- Text:
◇ ◇ ◇ ◇

In this tutorial, we will be building char-level bi-gram language models:
This tutorial is a summary of my learnings from Andrej Karpathy's makemore lecture
Designing a machine learning system is a multi-step iterrative process:
Without further ado, let's build our first language model.
import torch
import matplotlib.pyplot as plt
%matplotlib inline
We want to build a machine learning system which can generate new plausible English names for a person.
To train a machine learning system we need example dataset. In our case, we will need a dataset of English names.
We will be using the same [names.txt](https://github.com/karpathy/makemore/blob/master/names.txt) used in Andrej Karpathy's makemore lecture series.
Let's explore the dataset.
# read names.txt file
names = None
with open("names.txt",'r') as file:
names = file.read().splitlines() #splitline will split the text on '\n' character and will return a list of strings
n_names = len(names)
print(f"Total no. of names in the dataset: {n_names}")
print(f"List first few names: {names[:10]}")
lengths = [len(w) for w in names]
print(f"Length of longest word: {max(lengths)} ({names[lengths.index(max(lengths))]}) and shortest word: {min(lengths)} ({names[lengths.index(min(lengths))]})")
Total no. of names in the dataset: 32033 List first few names: ['emma', 'olivia', 'ava', 'isabella', 'sophia', 'charlotte', 'mia', 'amelia', 'harper', 'evelyn'] Length of longest word: 15 (muhammadibrahim) and shortest word: 2 (an)
Since our goal is to generate new words, we need to tell the model about start and end of a word. To represent the start of a word, <Start> token is used and similarly, to represnt the end of a word <End> token is used. We will be using the same token "." for start and end token.
Create character vocabulary:
# let's create a character vocabulary for names dataset and also add ".", the start token to the vocab
char_vocab = ['.'] + sorted(set("".join(names)))
vocab_size = len(char_vocab)
print(f"{vocab_size=} and characters in vocab: {''.join(char_vocab)}")
# character to index mapping
chartoi = {}
# index to character mapping
itochar = {}
for i, c in enumerate(char_vocab):
chartoi[c] = i
itochar[i] = c
print(f"{chartoi=}")
print(f"{itochar=}")
vocab_size=27 and characters in vocab: .abcdefghijklmnopqrstuvwxyz chartoi={'.': 0, 'a': 1, 'b': 2, 'c': 3, 'd': 4, 'e': 5, 'f': 6, 'g': 7, 'h': 8, 'i': 9, 'j': 10, 'k': 11, 'l': 12, 'm': 13, 'n': 14, 'o': 15, 'p': 16, 'q': 17, 'r': 18, 's': 19, 't': 20, 'u': 21, 'v': 22, 'w': 23, 'x': 24, 'y': 25, 'z': 26} itochar={0: '.', 1: 'a', 2: 'b', 3: 'c', 4: 'd', 5: 'e', 6: 'f', 7: 'g', 8: 'h', 9: 'i', 10: 'j', 11: 'k', 12: 'l', 13: 'm', 14: 'n', 15: 'o', 16: 'p', 17: 'q', 18: 'r', 19: 's', 20: 't', 21: 'u', 22: 'v', 23: 'w', 24: 'x', 25: 'y', 26: 'z'}
Compute all the bi-grams for the names dataset
To compute bi-gram, add "." in the beginning and in the end of each word.

◇ ◇ ◇ ◇

- Listed entries:
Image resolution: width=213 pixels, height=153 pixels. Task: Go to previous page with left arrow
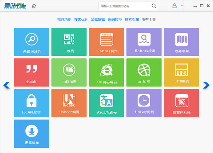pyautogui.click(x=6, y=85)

◇ ◇ ◇ ◇

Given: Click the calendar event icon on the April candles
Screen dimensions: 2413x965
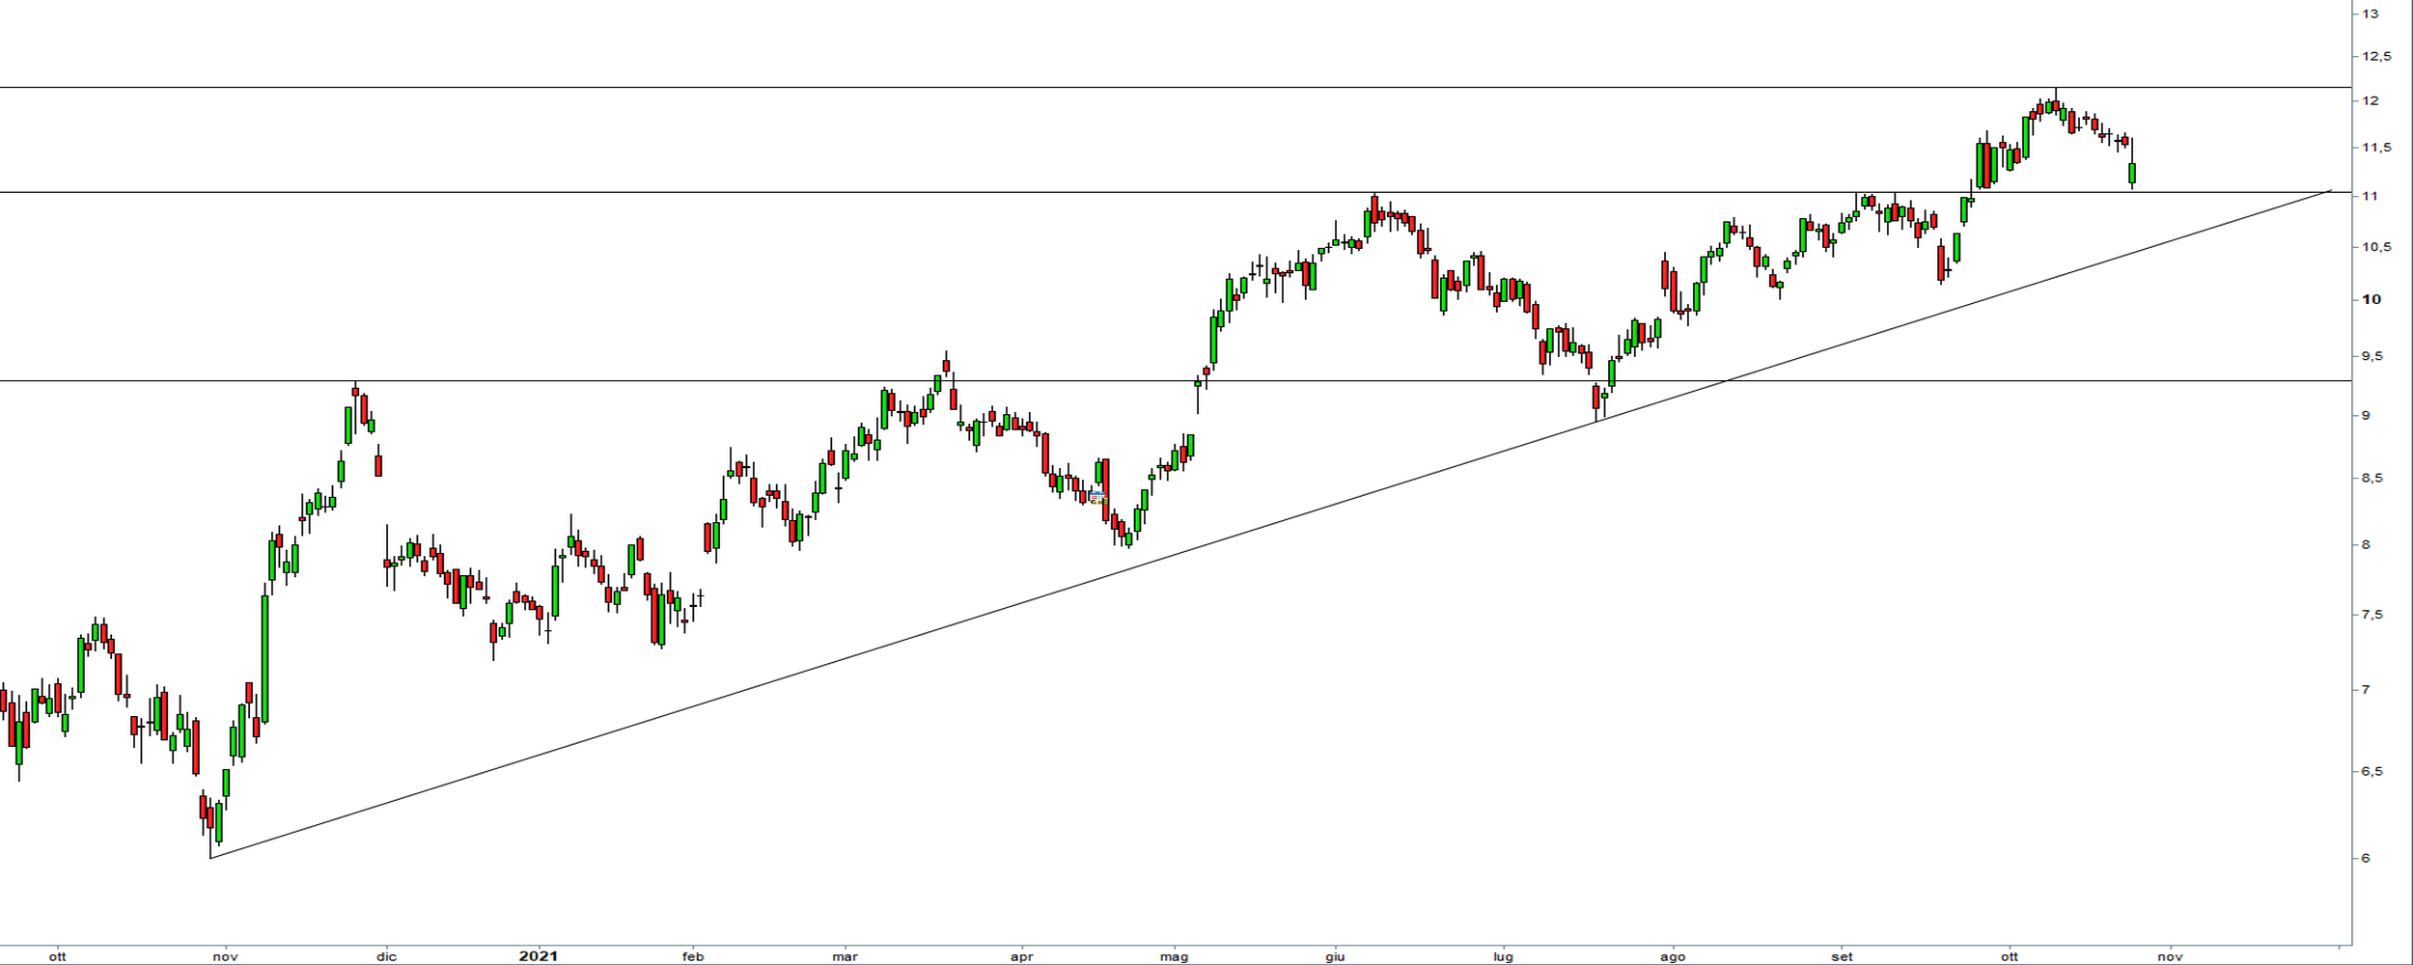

◇ ◇ ◇ ◇

- Given problem 1:
In the bigram tutorial, what single token marks both the start and the end of a word?
- Given problem 2:
Continue the bigram tutorial from the point where it stops.

- Reply 1:
The period, ".".

- Reply 2:
# bigram:count dictionary of bigrams
bigrams = {}
total_bigrams = 0
for i, name in enumerate(names):
# string to list of characters in the given string
chars = ['.'] + list(name)+ ['.']
# cool way to generate bigrams of a word in python
for char1, char2 in zip(chars[:-1], chars[1:]):
bigrams[(char1,char2)] = bigrams.get((char1,char2), 0) + 1
total_bigrams += 1
if i == 0:
print(f"First word: {name}\n{chars=}\n{bigrams=}")
print(f"Number of unique bigrams: {len(bigrams)}")
print(f"Total number of bigrams in the dataset: {total_bigrams}")
First word: emma chars=['.', 'e', 'm', 'm', 'a', '.'] bigrams={('.', 'e'): 1, ('e', 'm'): 1, ('m', 'm'): 1, ('m', 'a'): 1, ('a', '.'): 1} Number of unique bigrams: 627 Total number of bigrams in the dataset: 228146
If the vocabulary has 27 characters, then the number of possible bigrams is 27*27 = 729
# sort the bigrams wrt count in descending order
bigrams = sorted(bigrams.items(), key=lambda x:x[1], reverse=True)
# bigrams
What does the bigram count dictionary tell?
(x,y): 9 means how many times x followed by y occurred in the dataset
Let's create a count table or matrix for better visualization and understanding of bigram counts
count_table[x,y] = how many time x (previous character) was followed by y (next character) i.e the occurrence of bigram "xy"
count_table = torch.zeros((vocab_size, vocab_size)) # default dtype=torch.float32
for bigram, count in bigrams:
ch1, ch2 = bigram
count_table[chartoi[ch1], chartoi[ch2]] = count
plt.imshow(count_table)
<matplotlib.image.AxesImage at 0x7fc5f96fe3a0>
# this code block is from Andrej's lecture
plt.figure(figsize=(22,22))
plt.imshow(count_table, cmap='Blues')
for i in range(vocab_size):
for j in range(vocab_size):
chstr = itochar[i] + itochar[j]
plt.text(j, i, chstr, ha="center", va="bottom", color='gray')
plt.text(j, i, count_table[i, j].item(), ha="center", va="top", color='gray')
plt.xlabel("Next character")
plt.ylabel("Previous character")
plt.axis();
Given current character, predict what would be the next character.
Baseline:
A simple baseline model would be: given a character, if all characters have equal probability (1/27=0.037) of occuring as the next character.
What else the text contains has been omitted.